Cellebrite, the mobile forensics firm that helped the US government break into the San Bernardino shooter’s iPhone 5c, is apparently claiming it can crack any iPhone even if it’s running iOS 11. This is said to apply even to the latest flagship iPhones, although it’s possible this only applies to exploits fixed in recent updates to iOS 11.
Forbes was told by anonymous sources that Cellebrite has discovered a way to get around the security measures of iOS 11 in recent months. This could be a big deal for its clients like government agencies and private businesses alike, but at the risk of putting consumer data at risk.
As always, best practice is to update to the latest version of iOS to ensure the latest security fixes are in place.
Forbes does note that while the Israeli firm hasn’t made an official announcement on the matter, its services note it can provide advanced unlocking and extraction for “Apple iOS devices and operating systems, including iPhone, iPad, iPad mini, iPad Pro and iPod touch, running iOS 5 to iOS 11.”
The report also says a second source claims an iPhone 8, which only runs iOS 11 or later, was unlocked using Cellebrite’s methods.

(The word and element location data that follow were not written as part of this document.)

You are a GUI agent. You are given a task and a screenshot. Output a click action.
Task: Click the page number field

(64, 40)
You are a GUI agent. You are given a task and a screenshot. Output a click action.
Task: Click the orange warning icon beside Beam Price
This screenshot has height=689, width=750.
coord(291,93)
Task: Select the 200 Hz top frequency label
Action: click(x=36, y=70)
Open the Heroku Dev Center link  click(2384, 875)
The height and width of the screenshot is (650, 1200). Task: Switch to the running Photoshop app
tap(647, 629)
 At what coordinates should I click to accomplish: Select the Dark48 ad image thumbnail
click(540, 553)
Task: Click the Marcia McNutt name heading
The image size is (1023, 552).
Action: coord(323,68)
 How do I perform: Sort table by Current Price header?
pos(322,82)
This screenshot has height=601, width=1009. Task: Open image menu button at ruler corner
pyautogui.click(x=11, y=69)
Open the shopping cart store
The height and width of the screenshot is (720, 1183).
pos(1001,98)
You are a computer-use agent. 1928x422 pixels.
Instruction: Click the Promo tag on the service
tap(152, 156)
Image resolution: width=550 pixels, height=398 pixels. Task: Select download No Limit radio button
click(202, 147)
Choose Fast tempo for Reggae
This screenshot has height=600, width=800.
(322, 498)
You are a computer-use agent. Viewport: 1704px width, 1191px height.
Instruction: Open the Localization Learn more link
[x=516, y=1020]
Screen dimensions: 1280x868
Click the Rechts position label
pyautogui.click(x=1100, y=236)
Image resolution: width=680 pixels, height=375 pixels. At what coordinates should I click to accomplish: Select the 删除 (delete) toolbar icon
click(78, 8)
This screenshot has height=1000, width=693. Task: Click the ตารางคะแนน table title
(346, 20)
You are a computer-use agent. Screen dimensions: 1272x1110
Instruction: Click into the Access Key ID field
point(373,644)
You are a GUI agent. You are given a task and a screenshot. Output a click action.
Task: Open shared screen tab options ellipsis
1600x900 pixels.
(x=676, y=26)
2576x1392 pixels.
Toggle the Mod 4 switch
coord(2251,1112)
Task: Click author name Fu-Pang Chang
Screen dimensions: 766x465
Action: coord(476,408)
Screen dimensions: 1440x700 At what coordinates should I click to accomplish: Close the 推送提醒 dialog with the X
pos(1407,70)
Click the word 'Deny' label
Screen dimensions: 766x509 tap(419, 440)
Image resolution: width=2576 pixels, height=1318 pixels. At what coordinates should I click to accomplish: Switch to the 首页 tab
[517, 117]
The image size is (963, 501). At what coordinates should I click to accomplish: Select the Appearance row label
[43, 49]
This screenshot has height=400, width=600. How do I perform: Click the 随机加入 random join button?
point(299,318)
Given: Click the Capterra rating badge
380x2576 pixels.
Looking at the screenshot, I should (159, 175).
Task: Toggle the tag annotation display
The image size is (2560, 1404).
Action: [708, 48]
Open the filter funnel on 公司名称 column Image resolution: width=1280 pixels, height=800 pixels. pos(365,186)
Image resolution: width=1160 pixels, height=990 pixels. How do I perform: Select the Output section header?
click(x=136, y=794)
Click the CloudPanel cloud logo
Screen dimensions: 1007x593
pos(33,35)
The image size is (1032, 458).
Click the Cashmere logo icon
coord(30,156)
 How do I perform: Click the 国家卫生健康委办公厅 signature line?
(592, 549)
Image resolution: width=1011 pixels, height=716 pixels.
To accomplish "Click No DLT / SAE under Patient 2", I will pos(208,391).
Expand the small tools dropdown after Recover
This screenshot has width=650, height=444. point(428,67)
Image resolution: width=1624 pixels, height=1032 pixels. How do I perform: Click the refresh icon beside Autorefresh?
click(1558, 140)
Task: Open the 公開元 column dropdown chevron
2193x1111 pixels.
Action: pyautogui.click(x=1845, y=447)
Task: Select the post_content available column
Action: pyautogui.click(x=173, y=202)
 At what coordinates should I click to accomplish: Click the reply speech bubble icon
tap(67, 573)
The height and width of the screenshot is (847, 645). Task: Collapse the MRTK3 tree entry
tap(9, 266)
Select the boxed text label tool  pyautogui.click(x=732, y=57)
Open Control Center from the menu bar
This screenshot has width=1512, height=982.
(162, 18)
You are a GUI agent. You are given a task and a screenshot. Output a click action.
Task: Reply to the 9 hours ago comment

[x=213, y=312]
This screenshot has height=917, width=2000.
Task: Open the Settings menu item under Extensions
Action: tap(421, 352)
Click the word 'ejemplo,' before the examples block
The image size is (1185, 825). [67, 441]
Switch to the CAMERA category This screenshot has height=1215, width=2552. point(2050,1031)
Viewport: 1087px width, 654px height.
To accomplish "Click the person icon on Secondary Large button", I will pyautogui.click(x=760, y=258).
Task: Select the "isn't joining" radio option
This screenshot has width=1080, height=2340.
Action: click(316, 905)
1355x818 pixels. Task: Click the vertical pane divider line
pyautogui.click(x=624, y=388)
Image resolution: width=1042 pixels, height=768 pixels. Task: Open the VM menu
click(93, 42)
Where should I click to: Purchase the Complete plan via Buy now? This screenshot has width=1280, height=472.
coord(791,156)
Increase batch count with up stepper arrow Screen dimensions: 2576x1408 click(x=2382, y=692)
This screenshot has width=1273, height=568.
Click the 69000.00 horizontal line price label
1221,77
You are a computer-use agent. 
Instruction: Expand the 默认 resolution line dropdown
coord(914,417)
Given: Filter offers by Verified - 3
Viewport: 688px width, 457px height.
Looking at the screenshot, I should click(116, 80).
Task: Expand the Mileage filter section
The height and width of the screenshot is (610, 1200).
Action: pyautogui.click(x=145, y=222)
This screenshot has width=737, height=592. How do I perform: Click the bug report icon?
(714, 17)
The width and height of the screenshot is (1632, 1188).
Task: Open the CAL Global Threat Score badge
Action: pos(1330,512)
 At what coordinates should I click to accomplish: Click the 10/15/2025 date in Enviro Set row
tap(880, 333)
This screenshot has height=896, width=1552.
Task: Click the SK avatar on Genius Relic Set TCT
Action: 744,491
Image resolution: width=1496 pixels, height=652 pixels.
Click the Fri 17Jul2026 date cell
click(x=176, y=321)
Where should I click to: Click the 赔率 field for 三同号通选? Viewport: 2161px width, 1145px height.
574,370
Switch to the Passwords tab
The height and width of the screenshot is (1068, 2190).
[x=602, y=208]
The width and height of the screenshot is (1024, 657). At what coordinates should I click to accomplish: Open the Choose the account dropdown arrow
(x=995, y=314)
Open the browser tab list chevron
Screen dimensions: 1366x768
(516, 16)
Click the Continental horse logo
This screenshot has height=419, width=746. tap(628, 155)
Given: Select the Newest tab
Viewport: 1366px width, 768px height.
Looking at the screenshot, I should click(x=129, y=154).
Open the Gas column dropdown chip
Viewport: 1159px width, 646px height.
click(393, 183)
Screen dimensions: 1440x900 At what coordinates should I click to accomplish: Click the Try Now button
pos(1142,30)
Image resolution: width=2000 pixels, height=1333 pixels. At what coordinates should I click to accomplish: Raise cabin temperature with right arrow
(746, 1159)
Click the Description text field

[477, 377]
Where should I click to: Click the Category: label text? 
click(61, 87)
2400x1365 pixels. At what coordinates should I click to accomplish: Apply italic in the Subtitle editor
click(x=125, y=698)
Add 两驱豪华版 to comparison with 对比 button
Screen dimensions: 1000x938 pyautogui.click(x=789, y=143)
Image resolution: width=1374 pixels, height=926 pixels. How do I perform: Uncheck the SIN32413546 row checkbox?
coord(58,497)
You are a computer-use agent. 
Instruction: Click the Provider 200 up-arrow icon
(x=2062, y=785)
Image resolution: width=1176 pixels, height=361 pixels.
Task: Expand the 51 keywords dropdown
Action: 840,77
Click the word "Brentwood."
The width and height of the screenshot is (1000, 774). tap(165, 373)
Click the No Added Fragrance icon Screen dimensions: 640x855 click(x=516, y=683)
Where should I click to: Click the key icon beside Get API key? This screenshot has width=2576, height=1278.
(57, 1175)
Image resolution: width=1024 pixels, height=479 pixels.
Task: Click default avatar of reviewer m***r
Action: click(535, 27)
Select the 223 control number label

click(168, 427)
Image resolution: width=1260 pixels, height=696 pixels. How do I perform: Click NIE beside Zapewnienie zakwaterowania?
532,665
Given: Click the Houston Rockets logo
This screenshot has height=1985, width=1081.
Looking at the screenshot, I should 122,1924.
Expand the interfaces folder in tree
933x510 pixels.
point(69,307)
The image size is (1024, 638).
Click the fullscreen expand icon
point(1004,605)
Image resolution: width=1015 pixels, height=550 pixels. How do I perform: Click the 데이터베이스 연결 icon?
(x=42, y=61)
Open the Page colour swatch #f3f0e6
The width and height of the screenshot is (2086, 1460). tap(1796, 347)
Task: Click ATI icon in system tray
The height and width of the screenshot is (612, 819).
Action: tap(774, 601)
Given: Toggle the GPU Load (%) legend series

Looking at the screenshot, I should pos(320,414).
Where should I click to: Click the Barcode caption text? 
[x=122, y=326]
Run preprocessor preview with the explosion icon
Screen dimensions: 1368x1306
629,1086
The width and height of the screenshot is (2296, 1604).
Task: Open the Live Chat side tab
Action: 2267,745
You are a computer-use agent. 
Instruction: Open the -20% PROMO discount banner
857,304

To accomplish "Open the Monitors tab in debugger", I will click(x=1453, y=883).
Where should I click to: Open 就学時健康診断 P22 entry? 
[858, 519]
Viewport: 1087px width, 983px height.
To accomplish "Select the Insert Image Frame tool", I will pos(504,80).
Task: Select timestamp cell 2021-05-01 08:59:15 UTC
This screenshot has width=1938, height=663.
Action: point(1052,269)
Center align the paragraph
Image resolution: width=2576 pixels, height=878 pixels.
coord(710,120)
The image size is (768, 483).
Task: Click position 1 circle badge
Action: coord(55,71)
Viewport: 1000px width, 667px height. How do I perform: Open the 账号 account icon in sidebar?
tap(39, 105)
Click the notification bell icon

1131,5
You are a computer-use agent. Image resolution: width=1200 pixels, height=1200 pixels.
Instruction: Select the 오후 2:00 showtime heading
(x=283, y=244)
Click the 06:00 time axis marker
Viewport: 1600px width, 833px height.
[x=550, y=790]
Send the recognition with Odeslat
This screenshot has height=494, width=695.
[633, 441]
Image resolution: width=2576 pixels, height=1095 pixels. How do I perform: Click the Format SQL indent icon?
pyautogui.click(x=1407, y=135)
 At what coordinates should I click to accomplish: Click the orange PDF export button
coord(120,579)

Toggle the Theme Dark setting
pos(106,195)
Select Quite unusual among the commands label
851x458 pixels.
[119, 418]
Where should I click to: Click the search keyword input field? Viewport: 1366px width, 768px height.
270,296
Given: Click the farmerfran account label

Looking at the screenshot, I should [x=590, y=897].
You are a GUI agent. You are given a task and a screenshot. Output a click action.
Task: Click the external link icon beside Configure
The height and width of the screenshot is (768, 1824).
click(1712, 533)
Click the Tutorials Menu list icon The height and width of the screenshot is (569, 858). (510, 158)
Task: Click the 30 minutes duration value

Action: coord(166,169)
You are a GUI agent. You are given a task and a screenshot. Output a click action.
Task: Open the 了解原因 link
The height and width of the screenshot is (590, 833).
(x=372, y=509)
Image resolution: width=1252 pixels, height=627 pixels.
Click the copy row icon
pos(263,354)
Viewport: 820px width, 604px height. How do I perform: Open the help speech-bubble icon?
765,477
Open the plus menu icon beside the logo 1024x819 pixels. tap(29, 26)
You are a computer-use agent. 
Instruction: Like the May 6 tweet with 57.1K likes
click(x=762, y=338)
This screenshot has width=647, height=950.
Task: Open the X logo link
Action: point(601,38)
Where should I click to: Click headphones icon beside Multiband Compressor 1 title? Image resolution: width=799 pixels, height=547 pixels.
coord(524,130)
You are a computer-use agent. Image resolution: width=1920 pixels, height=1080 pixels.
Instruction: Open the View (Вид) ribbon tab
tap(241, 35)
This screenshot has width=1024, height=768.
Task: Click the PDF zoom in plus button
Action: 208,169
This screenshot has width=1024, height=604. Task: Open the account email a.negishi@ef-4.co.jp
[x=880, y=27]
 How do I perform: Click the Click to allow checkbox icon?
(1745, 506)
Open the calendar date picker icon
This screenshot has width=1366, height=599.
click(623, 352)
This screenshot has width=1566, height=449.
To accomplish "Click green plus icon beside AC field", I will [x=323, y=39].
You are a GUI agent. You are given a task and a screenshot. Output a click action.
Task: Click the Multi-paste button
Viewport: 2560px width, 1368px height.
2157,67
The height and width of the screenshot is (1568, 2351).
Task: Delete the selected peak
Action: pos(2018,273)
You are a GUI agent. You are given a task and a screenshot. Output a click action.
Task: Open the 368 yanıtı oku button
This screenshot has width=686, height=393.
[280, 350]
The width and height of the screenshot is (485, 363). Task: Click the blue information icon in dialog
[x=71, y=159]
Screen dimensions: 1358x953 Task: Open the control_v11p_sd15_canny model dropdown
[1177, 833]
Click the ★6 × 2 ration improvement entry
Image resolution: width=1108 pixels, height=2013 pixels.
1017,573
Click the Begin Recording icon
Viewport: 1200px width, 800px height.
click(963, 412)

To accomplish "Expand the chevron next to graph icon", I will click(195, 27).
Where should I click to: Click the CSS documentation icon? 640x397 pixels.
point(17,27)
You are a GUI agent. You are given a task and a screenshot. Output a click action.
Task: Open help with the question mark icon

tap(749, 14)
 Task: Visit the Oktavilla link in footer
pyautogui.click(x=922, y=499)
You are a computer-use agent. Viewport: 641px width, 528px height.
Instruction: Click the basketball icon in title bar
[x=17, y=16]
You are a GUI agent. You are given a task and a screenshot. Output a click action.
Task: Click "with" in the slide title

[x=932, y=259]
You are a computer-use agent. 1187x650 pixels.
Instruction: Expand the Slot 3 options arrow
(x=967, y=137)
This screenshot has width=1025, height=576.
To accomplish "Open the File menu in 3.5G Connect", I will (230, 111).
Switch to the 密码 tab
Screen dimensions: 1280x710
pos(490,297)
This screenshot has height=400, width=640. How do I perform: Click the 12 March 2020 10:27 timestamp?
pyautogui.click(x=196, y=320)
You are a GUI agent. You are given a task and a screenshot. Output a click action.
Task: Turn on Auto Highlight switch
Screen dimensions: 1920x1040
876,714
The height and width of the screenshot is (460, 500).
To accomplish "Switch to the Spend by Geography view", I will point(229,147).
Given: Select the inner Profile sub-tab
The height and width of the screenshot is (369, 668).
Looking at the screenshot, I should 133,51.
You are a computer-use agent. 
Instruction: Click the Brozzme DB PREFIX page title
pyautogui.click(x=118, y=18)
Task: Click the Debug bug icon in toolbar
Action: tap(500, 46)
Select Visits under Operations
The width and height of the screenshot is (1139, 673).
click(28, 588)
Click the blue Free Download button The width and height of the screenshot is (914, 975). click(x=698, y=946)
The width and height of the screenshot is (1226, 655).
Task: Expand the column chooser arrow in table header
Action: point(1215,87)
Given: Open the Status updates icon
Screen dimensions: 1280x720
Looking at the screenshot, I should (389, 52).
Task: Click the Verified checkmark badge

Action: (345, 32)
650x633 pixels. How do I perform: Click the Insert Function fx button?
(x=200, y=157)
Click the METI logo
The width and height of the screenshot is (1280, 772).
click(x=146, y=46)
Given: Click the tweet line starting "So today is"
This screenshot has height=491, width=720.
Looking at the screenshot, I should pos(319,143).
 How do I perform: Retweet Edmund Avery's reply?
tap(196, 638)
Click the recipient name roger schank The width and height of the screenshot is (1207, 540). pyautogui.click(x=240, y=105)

However, it’s not clear what version of iOS 11 Cellebrite is able to crack. It could be possible that the vulnerability it has found has been patched by Apple in recent updates. Apple references exploits discovered in previous versions of iOS after they’re resolved and fixes are in place in new versions of Apple’s software.
A potentially similar scenario happened when the iOS iBoot source code was leaked earlier this month. At first some said it was the “biggest leak in history.” However, Apple quickly responded by sharing that “by design the security of our products doesn’t depend on the secrecy of our source code.” At any rate, this serves as a good reminder of how important it is to keep up with software updates. Apple details how to stay up-to-date here.
In any case, Forbes reports that authorities in Michigan have used the latest Cellebrite techniques on an iPhone X in a real world scenario. Data was successfully extracted from the device last December, according to the report, but it’s not known exactly what information was extracted.
The timing also suggests the exploits may have been present in an older version of iOS 11. Apple has released multiple updates to iOS 11 since December including the latest version, iOS 11.2.6, which was released last week.
More importantly, the apparent crack requires both physical access to the device as well as actually giving Cellebrite a giant pile of cash for its service so every most iPhone customers should not be affected.